Brugada Syndrome 9

A number sign (#) is used with this entry because of evidence that Brugada syndrome-9 (BRGDA9) is caused by heterozygous mutation in the KCND3 gene (605411) on chromosome 1p13.

Description

Brugada syndrome is characterized by ST segment elevation in the right precordial electrocardiogram leads (so-called type 1 ECG) and a high incidence of sudden death in patients with structurally normal hearts. The syndrome typically manifests during adulthood, with a mean age of sudden death of 41 +/- 15 years, but also occurs in infants and children (summary by Antzelevitch et al., 2005).

For a discussion of genetic heterogeneity of Brugada syndrome, see BRGDA1 (601144).

Clinical Features

Giudicessi et al. (2011) reported 2 unrelated patients with Brugada syndrome and mutations in the KCND3 gene (see MOLECULAR GENETICS).
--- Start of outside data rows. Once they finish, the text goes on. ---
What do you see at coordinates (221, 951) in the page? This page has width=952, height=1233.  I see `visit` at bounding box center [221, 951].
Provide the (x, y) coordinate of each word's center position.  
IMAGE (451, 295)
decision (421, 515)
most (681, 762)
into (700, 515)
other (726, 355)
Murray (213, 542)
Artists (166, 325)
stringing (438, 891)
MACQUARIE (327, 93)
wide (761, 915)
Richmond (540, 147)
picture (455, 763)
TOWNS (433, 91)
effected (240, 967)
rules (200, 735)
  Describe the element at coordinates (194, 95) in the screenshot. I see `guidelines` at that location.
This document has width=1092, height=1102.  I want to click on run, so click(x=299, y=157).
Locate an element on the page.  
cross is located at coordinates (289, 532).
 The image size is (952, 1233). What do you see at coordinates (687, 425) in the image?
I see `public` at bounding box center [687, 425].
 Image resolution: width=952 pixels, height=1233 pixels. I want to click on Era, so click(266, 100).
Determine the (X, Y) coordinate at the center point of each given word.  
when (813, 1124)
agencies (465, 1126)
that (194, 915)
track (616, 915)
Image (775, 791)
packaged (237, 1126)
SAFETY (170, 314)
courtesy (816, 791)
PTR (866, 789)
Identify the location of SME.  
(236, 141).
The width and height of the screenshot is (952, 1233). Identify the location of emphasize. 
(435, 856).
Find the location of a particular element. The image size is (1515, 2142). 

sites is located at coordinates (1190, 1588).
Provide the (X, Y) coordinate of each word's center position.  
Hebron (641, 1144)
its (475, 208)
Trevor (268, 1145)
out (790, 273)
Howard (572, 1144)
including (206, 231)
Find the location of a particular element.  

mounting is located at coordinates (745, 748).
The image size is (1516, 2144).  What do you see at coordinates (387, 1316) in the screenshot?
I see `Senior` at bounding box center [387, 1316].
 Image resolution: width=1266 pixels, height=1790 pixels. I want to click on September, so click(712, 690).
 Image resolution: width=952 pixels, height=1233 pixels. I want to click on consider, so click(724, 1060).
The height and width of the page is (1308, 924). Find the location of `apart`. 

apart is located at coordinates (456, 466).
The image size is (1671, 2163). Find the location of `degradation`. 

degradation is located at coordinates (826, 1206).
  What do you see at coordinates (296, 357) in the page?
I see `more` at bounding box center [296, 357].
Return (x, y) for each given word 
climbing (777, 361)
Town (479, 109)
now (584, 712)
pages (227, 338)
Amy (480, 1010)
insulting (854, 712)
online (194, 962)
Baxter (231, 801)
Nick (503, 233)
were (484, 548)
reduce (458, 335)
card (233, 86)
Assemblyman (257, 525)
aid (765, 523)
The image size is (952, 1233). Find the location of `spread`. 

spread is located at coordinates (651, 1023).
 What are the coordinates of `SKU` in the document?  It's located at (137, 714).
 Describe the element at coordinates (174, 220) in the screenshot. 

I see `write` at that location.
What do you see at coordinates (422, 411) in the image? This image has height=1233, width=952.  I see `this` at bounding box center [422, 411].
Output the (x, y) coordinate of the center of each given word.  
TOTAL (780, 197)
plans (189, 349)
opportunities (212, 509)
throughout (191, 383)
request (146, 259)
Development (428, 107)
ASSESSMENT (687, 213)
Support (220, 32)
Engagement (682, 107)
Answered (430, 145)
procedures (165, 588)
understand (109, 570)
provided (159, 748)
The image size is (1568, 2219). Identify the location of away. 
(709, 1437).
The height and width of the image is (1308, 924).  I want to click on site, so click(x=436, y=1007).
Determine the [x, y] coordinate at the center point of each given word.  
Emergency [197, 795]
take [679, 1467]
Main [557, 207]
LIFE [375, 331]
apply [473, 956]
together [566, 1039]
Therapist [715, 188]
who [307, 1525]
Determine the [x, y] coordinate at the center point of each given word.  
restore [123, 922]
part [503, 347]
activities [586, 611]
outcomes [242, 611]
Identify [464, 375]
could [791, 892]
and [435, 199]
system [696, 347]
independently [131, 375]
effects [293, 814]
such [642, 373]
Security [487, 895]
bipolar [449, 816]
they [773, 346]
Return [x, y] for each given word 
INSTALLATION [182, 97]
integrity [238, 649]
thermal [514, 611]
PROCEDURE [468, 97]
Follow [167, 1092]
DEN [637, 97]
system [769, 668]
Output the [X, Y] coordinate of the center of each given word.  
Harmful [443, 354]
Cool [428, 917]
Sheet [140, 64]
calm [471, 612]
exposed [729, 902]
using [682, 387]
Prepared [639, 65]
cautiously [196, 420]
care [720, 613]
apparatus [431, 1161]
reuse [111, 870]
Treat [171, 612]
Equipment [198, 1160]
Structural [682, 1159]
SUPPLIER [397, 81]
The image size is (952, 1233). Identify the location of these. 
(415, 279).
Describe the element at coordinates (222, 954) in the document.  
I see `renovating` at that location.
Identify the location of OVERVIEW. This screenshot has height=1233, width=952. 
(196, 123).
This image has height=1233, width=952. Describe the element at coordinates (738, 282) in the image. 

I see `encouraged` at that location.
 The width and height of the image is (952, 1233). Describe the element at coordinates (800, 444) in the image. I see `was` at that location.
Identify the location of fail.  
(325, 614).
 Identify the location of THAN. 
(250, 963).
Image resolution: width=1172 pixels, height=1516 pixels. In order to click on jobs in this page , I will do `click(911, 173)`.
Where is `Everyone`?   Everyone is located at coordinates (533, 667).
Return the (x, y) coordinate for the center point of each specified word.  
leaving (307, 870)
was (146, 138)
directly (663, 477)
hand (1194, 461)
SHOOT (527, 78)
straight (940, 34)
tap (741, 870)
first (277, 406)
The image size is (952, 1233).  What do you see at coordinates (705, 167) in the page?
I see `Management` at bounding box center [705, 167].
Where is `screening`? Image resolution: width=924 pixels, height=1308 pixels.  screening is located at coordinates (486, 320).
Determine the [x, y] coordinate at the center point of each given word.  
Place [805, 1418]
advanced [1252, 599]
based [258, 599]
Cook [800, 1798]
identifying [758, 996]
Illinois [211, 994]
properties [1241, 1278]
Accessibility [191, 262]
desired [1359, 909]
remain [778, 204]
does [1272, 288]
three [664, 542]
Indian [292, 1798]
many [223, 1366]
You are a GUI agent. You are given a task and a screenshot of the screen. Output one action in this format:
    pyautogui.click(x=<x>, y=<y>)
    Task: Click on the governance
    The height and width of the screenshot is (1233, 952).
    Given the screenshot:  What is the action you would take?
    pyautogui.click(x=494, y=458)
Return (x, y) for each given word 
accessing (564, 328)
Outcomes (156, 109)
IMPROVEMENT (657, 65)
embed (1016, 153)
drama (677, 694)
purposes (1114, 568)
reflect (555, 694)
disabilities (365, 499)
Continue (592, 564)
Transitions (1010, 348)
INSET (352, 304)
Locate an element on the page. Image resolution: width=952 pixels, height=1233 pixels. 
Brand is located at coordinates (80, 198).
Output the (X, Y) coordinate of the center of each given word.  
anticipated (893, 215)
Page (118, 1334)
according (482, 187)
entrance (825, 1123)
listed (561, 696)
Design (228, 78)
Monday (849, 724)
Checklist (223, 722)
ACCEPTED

The first patient was a 45-year-old man with a history of heart palpitations at rest. No arrhythmias were documented, but ST segment elevation in leads V1 and V2 of the resting Holter electrocardiogram (ECG) was suggestive of Brugada syndrome, and flecainide testing induced a type 1 ECG pattern. The patient had no history of syncope or cardiac events, and family history was negative. The second patient, a 22-year-old man who had a history of heart palpitations and presyncope, was found unconscious and unresponsive in bed. While hospitalized, he had an ECG that revealed ST segment elevation in leads V1 to V3, with a corrected QT interval of 523 ms. Complete cardiac evaluation, including echocardiography and coronary angiography, was normal, as were drug and toxicology screenings. Follow-up ECG revealed downsloping ST segment elevation in the right precordial leads (V1-V3) with a normal PR interval of 150 ms, and a slightly prolonged QT interval. The patient had a significant paternal family history of sudden cardiac death: his paternal grandfather died suddenly at age 39 years, and a paternal uncle died suddenly at age 35 years. Given the abnormal ECG findings that were suggestive of Brugada syndrome, the patient underwent implantation of an internal cardiac defibrillator.

Molecular Genetics

In a cohort of 86 patients with a diagnosis of Brugada syndrome who were negative for mutation in 8 known Brugada-associated genes, Giudicessi et al. (2011) analyzed the candidate gene KCND3 and identified 2 heterozygous missense mutations, L450F (605411.0005) and G600R (605411.0006), in 2 unrelated patients. Functional analysis demonstrated that both variants were gain-of-function mutations.

Using DNA samples from 123 cases of sudden unexplained death that had already been screened for mutation in 7 major and 12 minor channelopathy-associated genes, Giudicessi et al. (2012) analyzed the KCND3 gene and identified heterozygosity for missense mutations in 2 cases: the G600R mutation was detected in a 23-year-old asymptomatic male athlete who had cardiopulmonary arrest while swimming laps, and a V392I mutation (605411.0007) was identified in a 20-year-old man with a history of syncopal episodes who was found unresponsive in bed by his parents and could not be resuscitated. Premortem ECGs and DNA from family members were unavailable. Giudicessi et al. (2012) also studied DNA samples from 192 cases of sudden infant death syndrome (SIDS; see 272120) and identified heterozygosity for an S530P variant in KCND3 in 1 case; however, studies in HEK293 cells revealed S530P to be a functionally wildtype-like variant without definite pathogenic influence.